L’égoïsme, avec tous les tenants et aboutissants sur lesquels il s’arcboute dans nos consciences, est un sentiment qui pousse chacun de nous à redouter pour sa personne les désagréments qui peuvent l’affecter, à souhaiter pour cette même personne les bonnes chances qui peuvent lui arriver. Etant donnée une certaine somme de douleurs, et une certaine somme de jouissances, disponible dans un certain délai, l’égoïsme nous incline à préférer que la somme des douleurs soit attribuée à d’autres plutôt qu’à nous, et la somme des jouissances adjugée à nous plutôt qu’à d’autres. Or, dans ce sentiment si simple en apparence et si universel chez les êtres vivants, se trouve impliquée sans que l’on s’en doute une hypothèse métaphysique, que les progrès sus-indiqués de la psychologie ont justement anéantie. Cette hypothèse n’est autre que celle d’un centre personnel reliant les états de conscience successifs qui se manifestent dans chaque organisme, et demeurant identique à lui-même sous le renouvellement de ses propres modes. En effet, pour que l’être mental qui prévoit la production de telle jouissance ou de telle douleur ait intérêt à provoquer l’une et à écarter l’autre, il faut que cet être mental se sache identique à celui qui, tout à l’heure, s’attribuera la jouissance ou la douleur ; il faut qu’il y ait une personne, au sens sincère du mot, s’affirmant d’avance comme le sujet futur de la manière d’être dont elle a l’idée. Si cette affirmation ne se produit pas, ou bien si elle est mensongère, l’égoïsme n’a plus ni raison ni portée : ce dévouement de soi-même à soi-même ne devient plus, passez-moi le mot, qu’une simple bourde. C’est là un résultat assez amusant, dont je vous demande la permission, monsieur le Directeur, de vous entretenir un peu plus au long.

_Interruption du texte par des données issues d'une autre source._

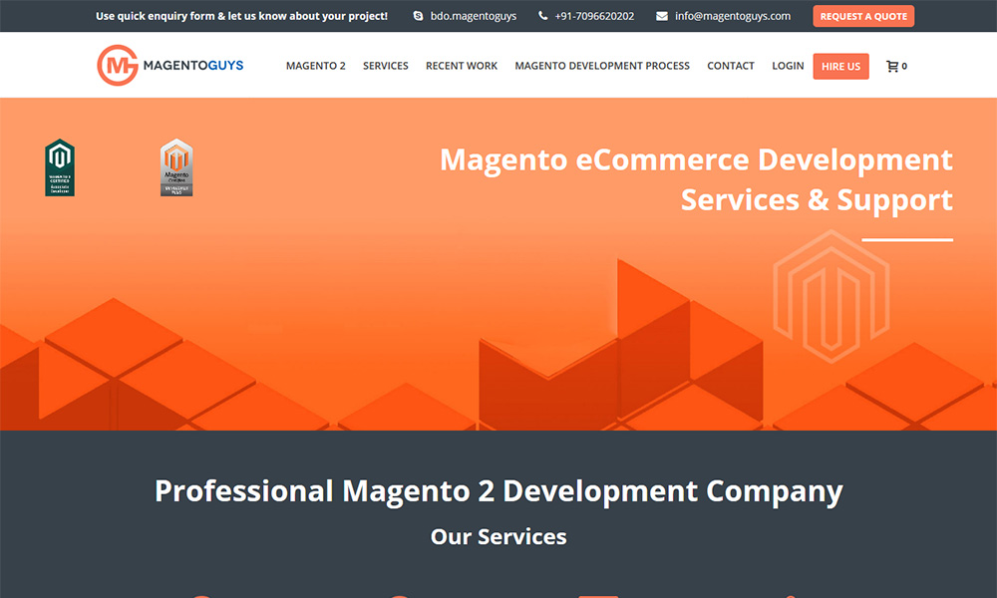Click the envelope icon beside the email

tap(661, 16)
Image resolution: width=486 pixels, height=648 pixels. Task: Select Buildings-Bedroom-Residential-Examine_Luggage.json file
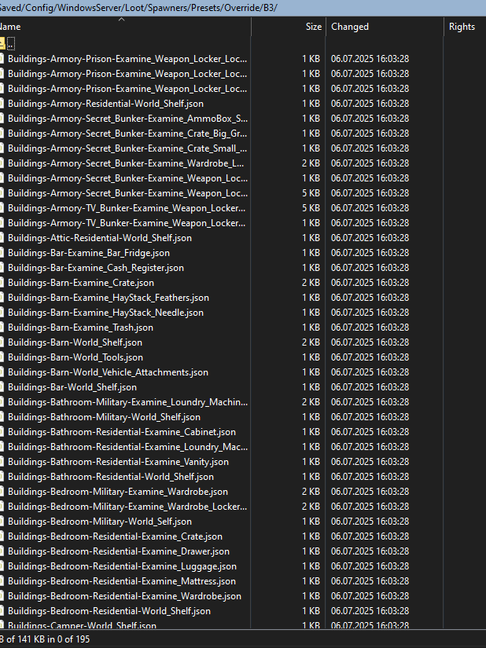tap(122, 566)
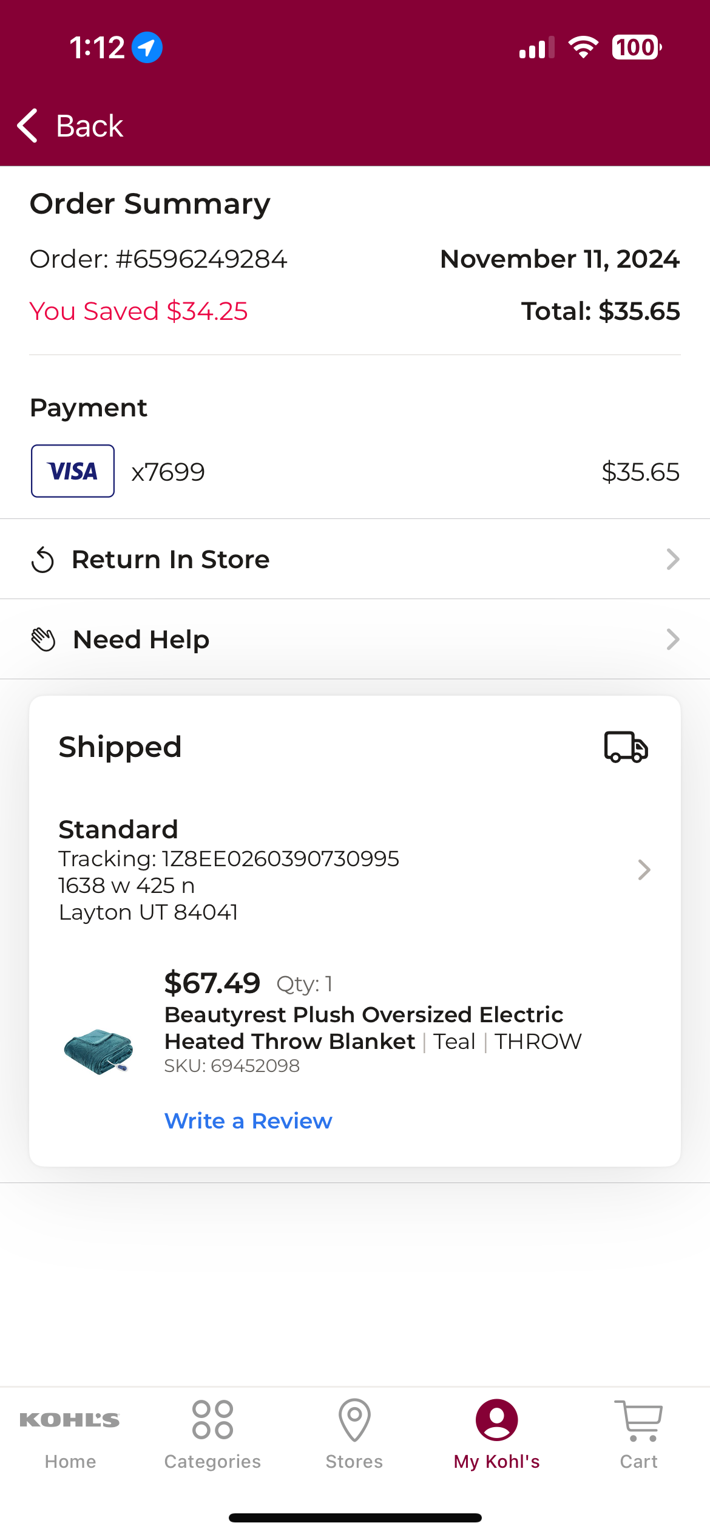Open Need Help row
The height and width of the screenshot is (1537, 710).
coord(355,639)

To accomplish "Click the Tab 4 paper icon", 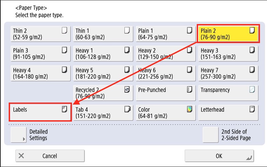I will point(127,109).
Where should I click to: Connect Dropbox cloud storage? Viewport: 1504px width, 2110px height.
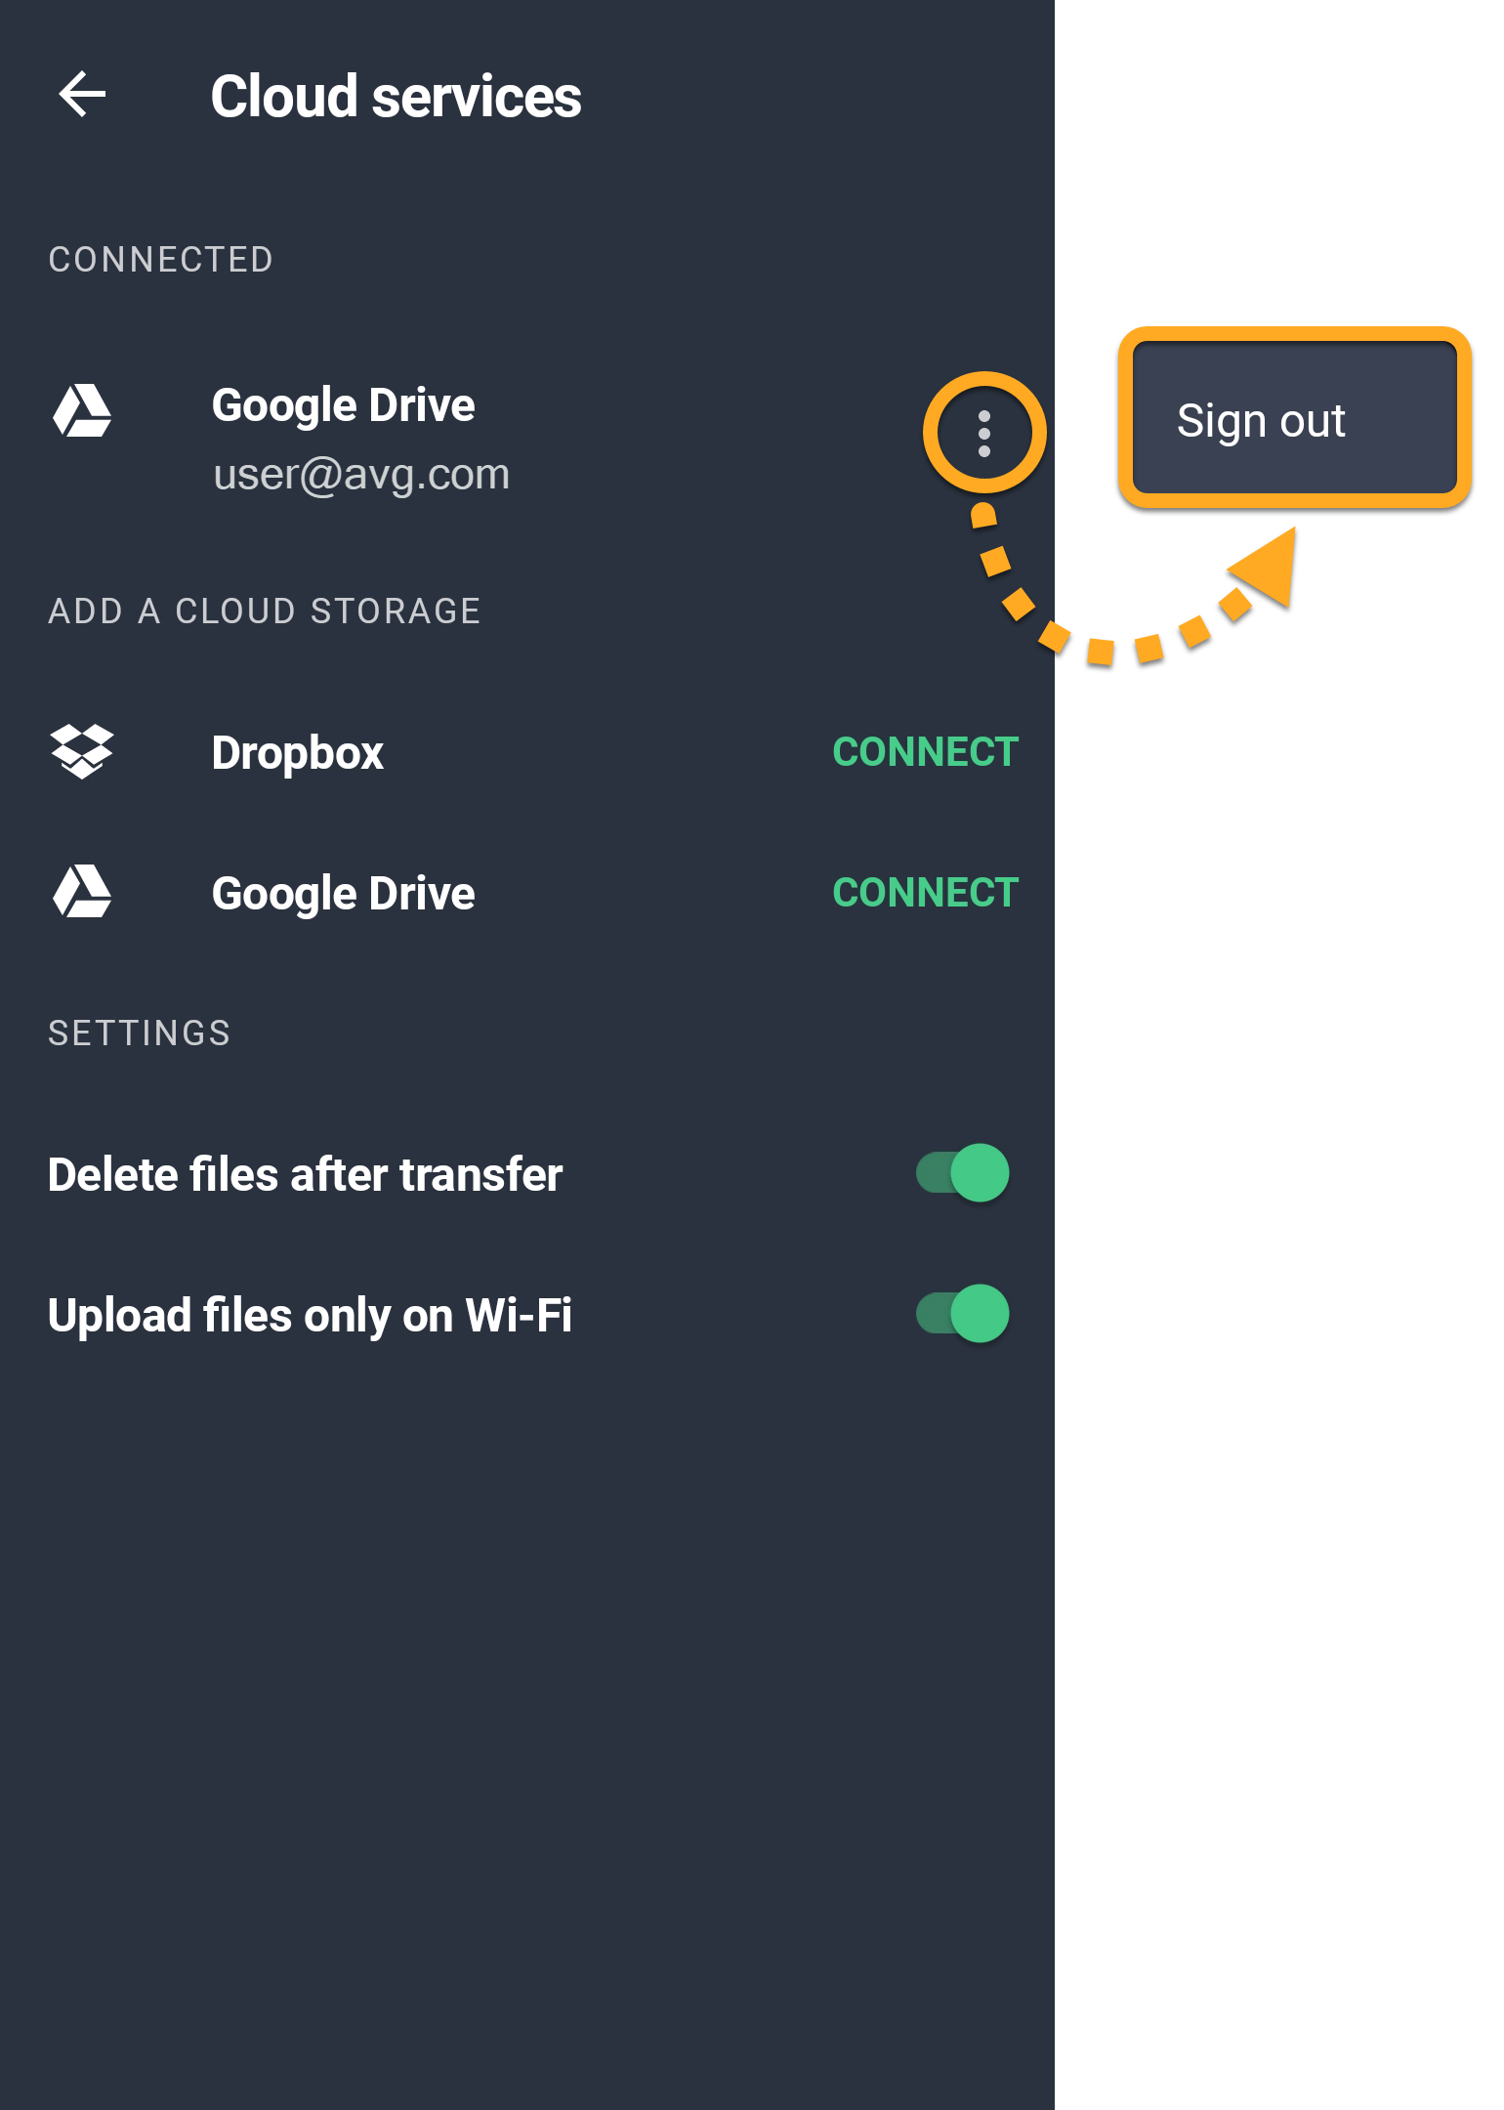(924, 752)
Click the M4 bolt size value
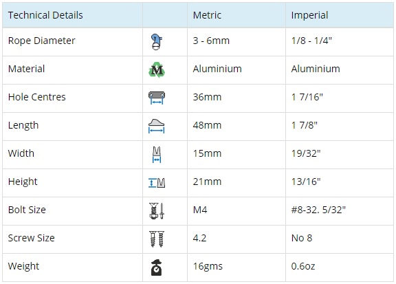Screen dimensions: 396x284 200,210
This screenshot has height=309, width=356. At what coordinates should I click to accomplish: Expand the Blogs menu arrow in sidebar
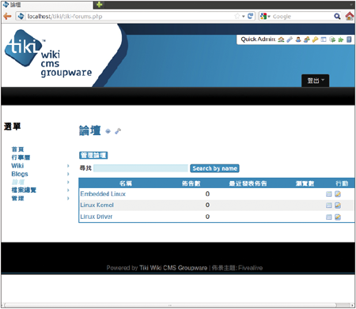tap(68, 174)
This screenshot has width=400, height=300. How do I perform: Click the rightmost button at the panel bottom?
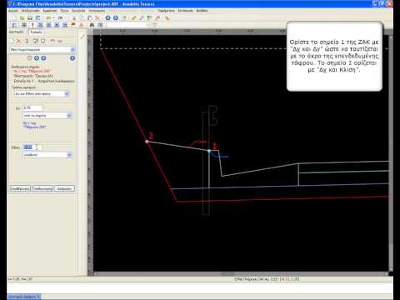(x=64, y=189)
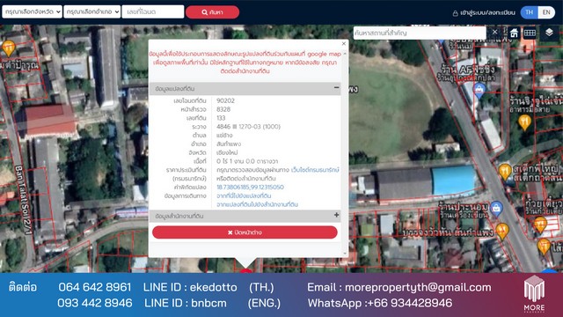Click the lock icon beside login
563x317 pixels.
pos(456,13)
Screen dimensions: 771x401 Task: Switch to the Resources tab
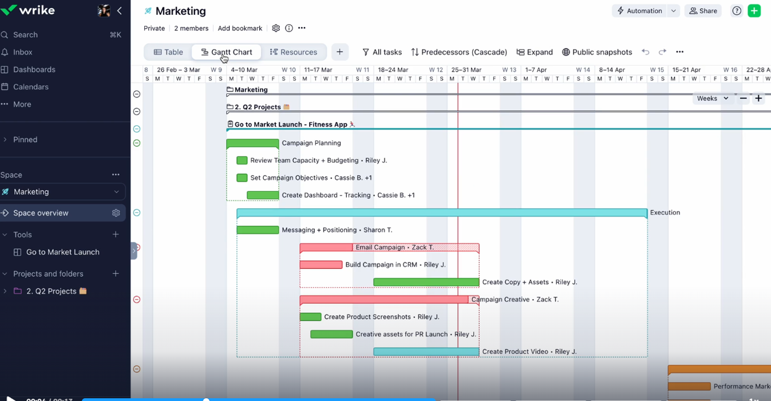pyautogui.click(x=293, y=52)
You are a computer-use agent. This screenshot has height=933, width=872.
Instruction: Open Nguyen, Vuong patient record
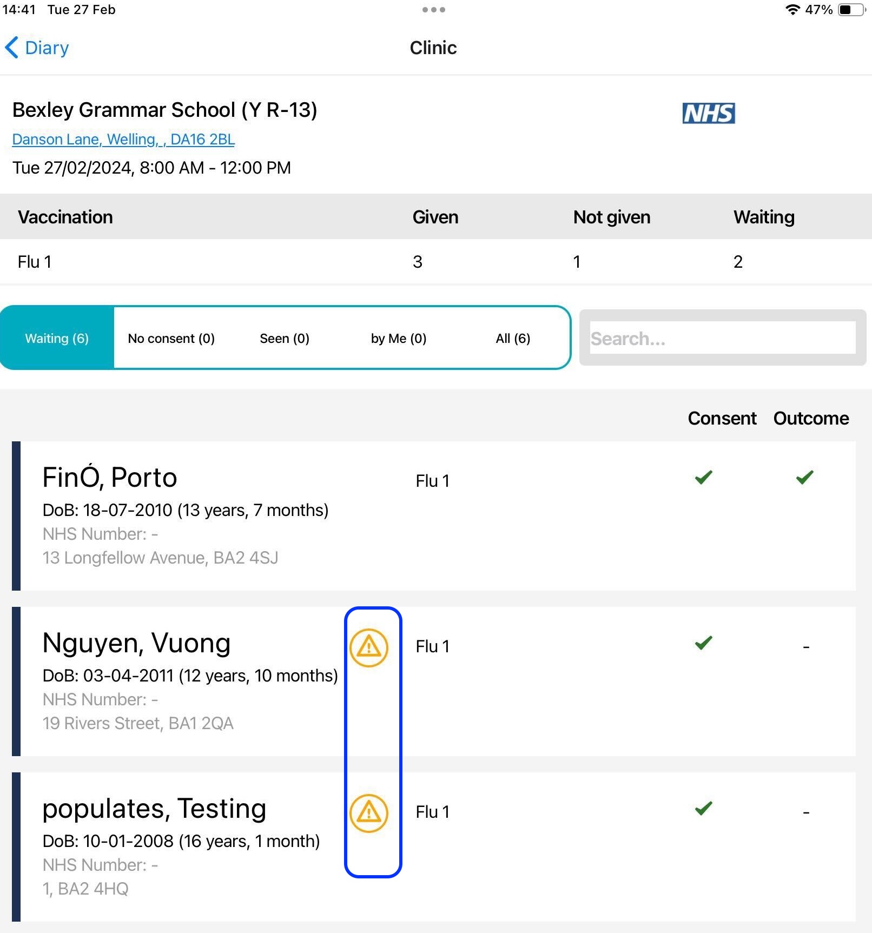tap(136, 644)
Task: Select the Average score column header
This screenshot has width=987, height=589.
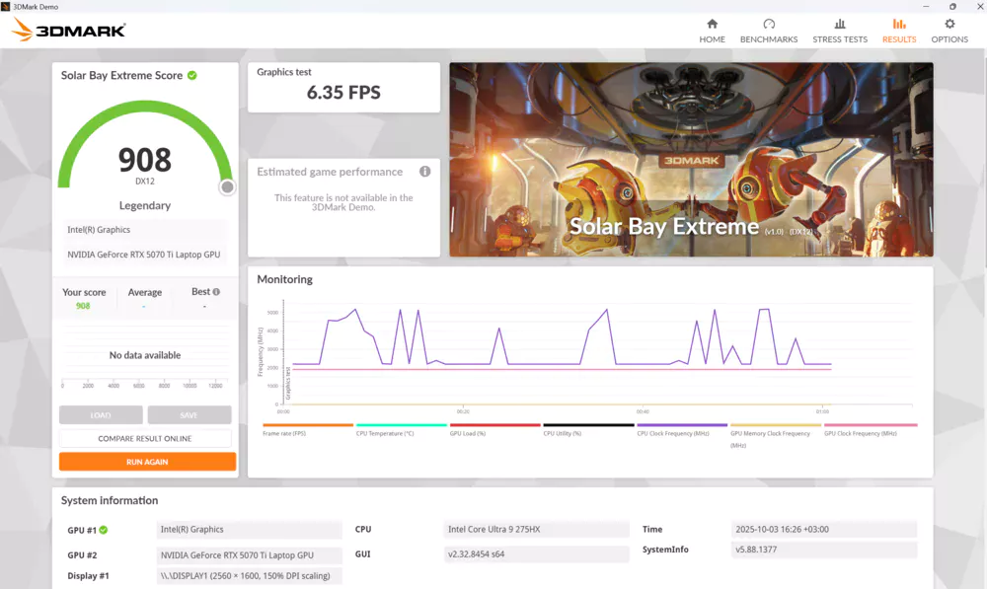Action: point(145,291)
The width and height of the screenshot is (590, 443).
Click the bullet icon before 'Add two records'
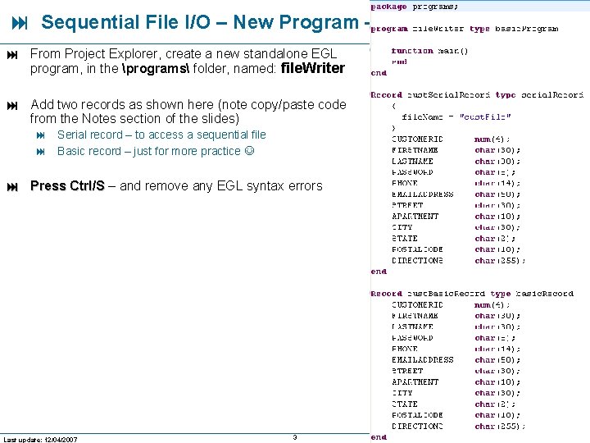[12, 106]
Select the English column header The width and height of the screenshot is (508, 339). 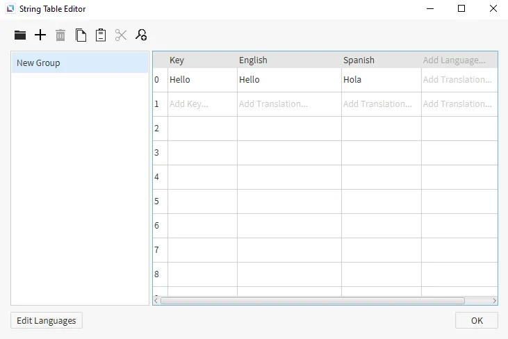click(288, 60)
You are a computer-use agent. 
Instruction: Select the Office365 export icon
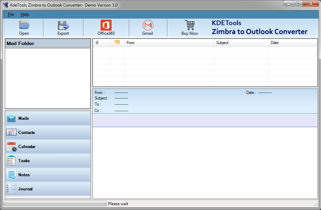click(106, 25)
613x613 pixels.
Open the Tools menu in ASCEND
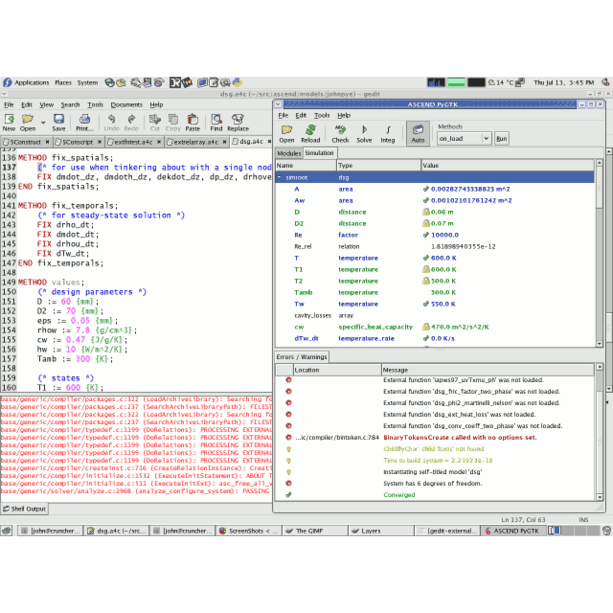click(x=321, y=115)
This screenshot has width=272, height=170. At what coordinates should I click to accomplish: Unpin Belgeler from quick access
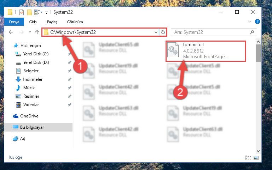click(70, 71)
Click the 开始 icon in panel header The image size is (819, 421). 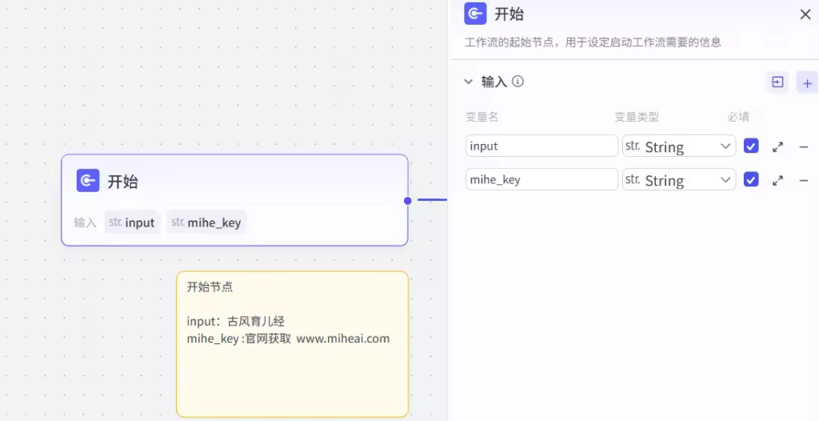pos(477,14)
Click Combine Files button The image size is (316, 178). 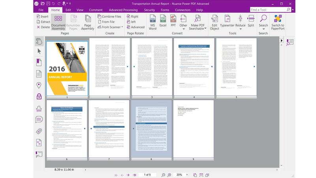109,16
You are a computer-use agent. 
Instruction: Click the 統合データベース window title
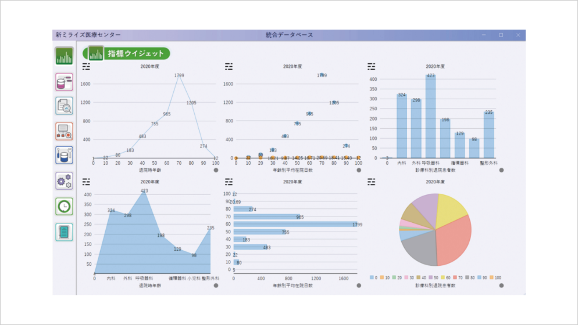click(289, 35)
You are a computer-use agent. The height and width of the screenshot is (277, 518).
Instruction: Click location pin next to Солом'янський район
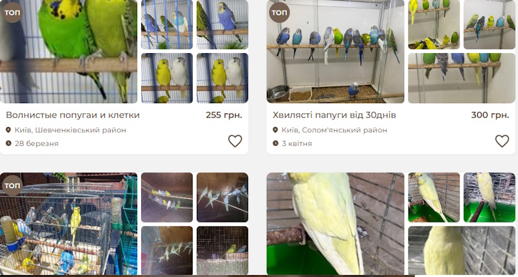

Mon être mental est ainsi constitué : une somme de phénomènes qui change à chaque jet d’influx nerveux, exactement comme les dessins formés par des fragments de matières diverses dans le fond d’un kaléidoscope changent à chaque modification de la position de l’instrument. Dès lors, par quelle aberration m’inquiété-je, moi qui suis simplement un de ces dessins, de ce qui pourra bien former ce contenu, dans un temps consécutif au temps où je me représente le contenu de telle figure mentale apparaissant dans le même kaléidoscope nerveux ? Qu’importe à la combinaison octaédrique qu’une certaine combinaison postérieure soit dodécaédrique ou pentaédrique ? Pourquoi m’efforcé-je, autant que je le puis, d’amener la réalisation d’un bien ou l’élimination d’un mal auquel rien de moi ne participera ? qui jouira de ce bien ?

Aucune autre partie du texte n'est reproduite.